'''

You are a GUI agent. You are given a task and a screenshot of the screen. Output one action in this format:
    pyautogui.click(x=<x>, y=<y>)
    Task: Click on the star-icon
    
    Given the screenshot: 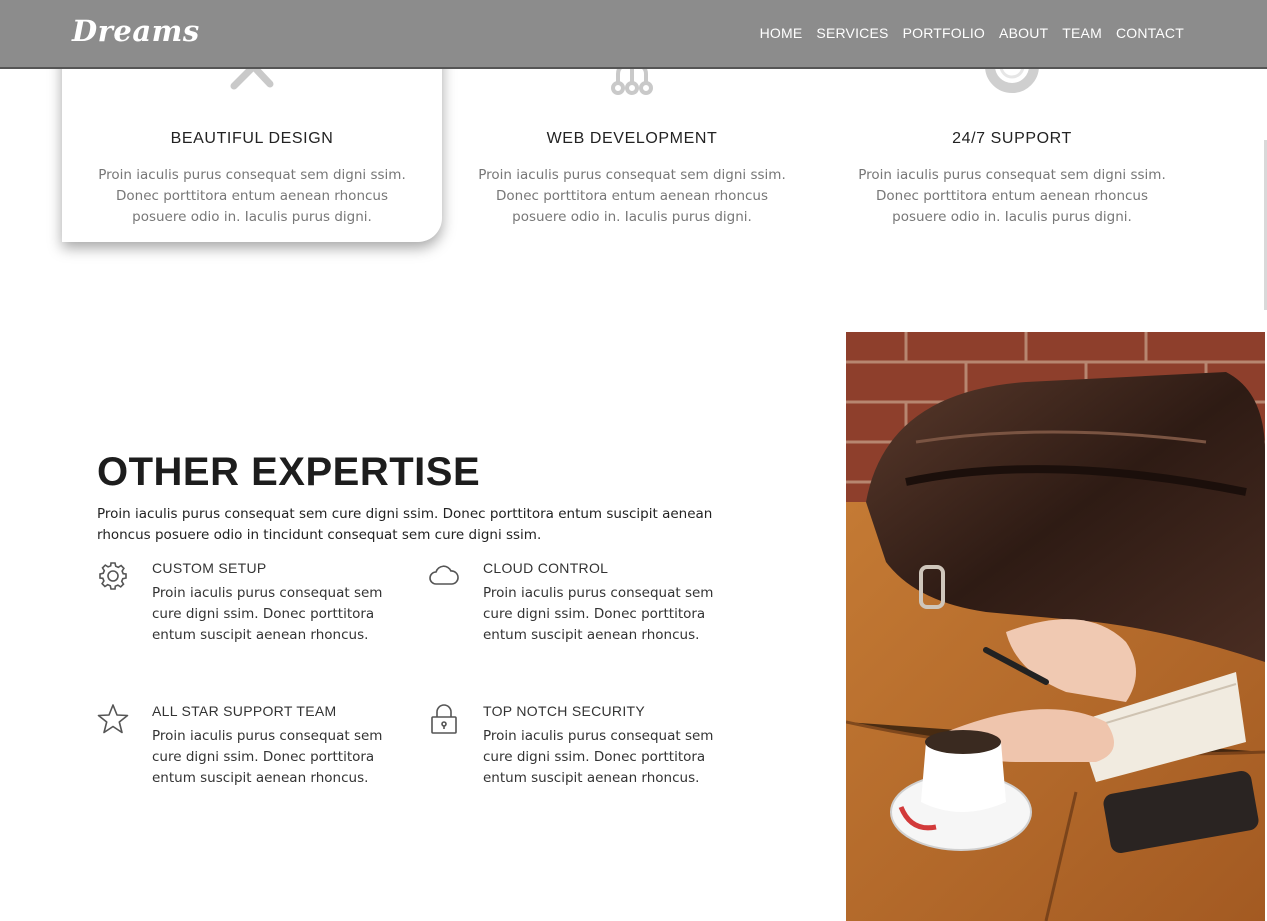 What is the action you would take?
    pyautogui.click(x=113, y=719)
    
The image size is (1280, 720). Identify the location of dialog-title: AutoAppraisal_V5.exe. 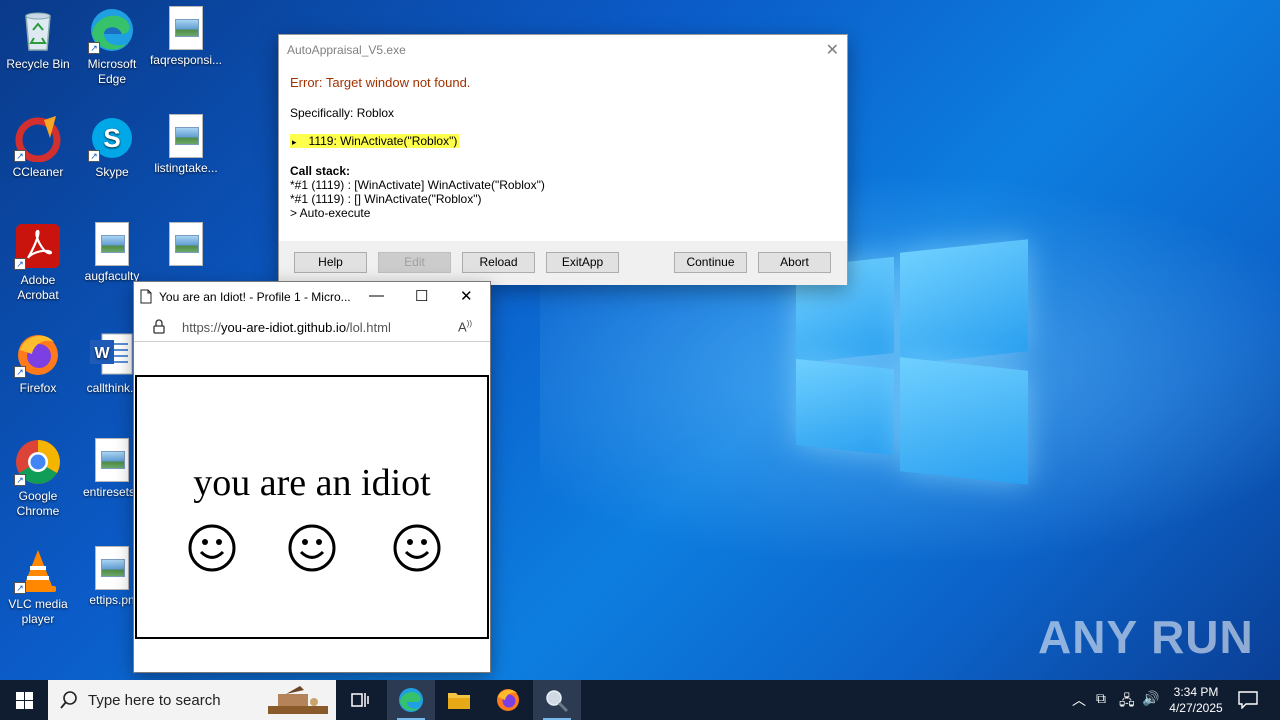
(346, 50).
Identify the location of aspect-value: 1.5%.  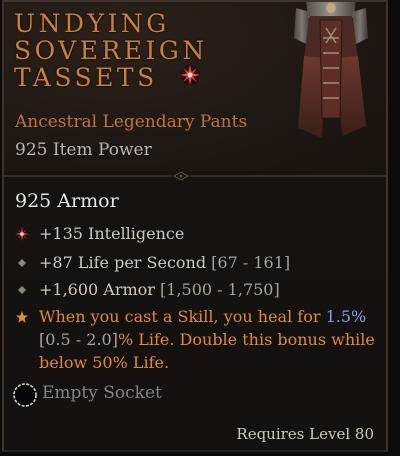
(346, 316).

'''

**WHAT THE EXERCISE ASKS:**
Swap "Identify" for "Locate" in the entries from the line with "The image size" through the end, and give those lines again with nothing else changed. Leave the pictures out of your answer.

**YOUR RESPONSE:**
The image size is (1280, 720). Locate the location of dialog-title: AutoAppraisal_V5.exe. 
(346, 50).
Locate the location of aspect-value: 1.5%.  
(346, 316).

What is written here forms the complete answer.